Countdown to Calvin: Two Weeks to Go!

Our Dead Theologians Society is now just two weeks away from a fifty week excursion through Calvin’s Institutes, beginning January 5th.  Reading through the Institutes in 2015 will require an average of 5-7 pages per day of the McNeill-Battles (MB) translation, five days each week.  I’ve tried the schedule on for size, and already cruised through the first week.

Anyone with the two volume MB translation will want to take the opportunity to read the 43 page introduction (pp. xxix-lxxi) to gain further background than the materials recommended in the previous blog, since the first reading assignment for January 5th begins with Calvin’s preface to the reader (p. 3 of MB).

I discovered one delightful tidbit in the MB introduction on p. xxxvi, where it was noted that Calvin thought in Latin from his boyhood as a matter of habit.  The age at which Calvin took up this habit wasn’t specified, but the fact that he did so indicates how precocious he was in his studies.  This little tidbit also is essential in appreciating the role of the Latin and French editions of the Institutes.  Calvin wrote the Institutes in Latin, and the last four Latin editions (1539, 1543, 1550, 1559) were translated into French for wider dissemination, within a year or two after the Latin edition was published.

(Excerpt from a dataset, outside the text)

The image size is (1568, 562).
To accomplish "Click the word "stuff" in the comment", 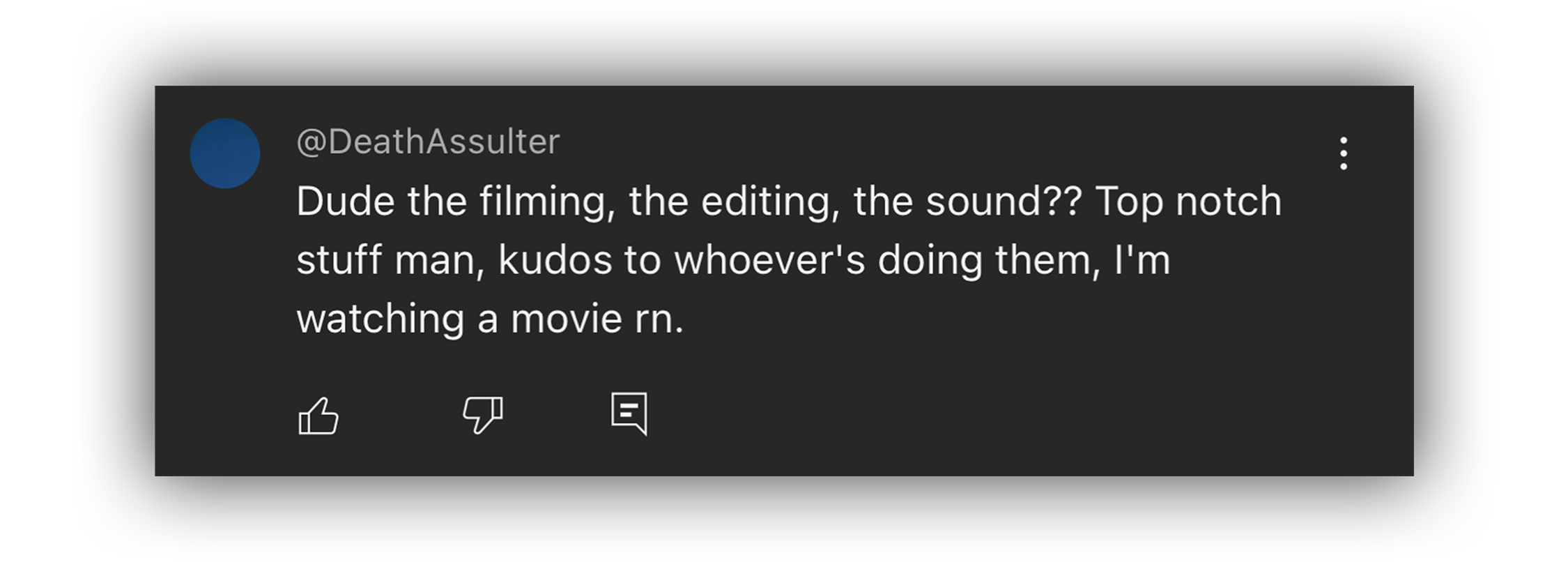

Hence the Latin editions are definitive.

So unless you are a Latin scholar, the issue becomes which English translation to use.  The 1559, final edition of the Institutes has been translated into English four times: Thomas Norton (1561); John Allen (1813); Henry Beveridge (1845); and Ford Lewis Battles (1960).  J. I. Packer gives the following assessment of all four:

No English translation fully matches Calvin’s Latin; that of the Elizabethan, Thomas Norton, perhaps gets closest; Beveridge gives us Calvin’s feistiness but not always his precision; Battles gives us the precision but not always the punchiness, and fleetness of foot; Allen is smooth and clear, but low-key.  

Years ago I bought the McNeill-Battles translation (two volume set) from the Westminster Theological Seminary bookstore, because that is the edition used in the seminary’s coursework.  I figured if it was good enough for Westminster, it is good enough for me. And I must say, when I have pulled down Beveridge’s translation for sharing sections with others, I have usually been a little disappointed in his translation by comparison.  But I don’t mean to disparage Beveridge’s translation or scholarship.  Perhaps it is what you get used to.  I like how one person responded to the Beveridge vs Battles debate on PuritanBoard back in 2009, which a fellow DTS member shared with me:

Wow! Talk about inside baseball! Comparing Beveridge and Battles vis a vis who was the better Calvin scholar is a little like asking whether Micky Mantle or Roger Maris was a better Yankee.

I will probably acquire a copy of Beveridge’s translation within the next few months for further study anyway, and most of the passages I share from the Institutes will be his rendering, since it is available online.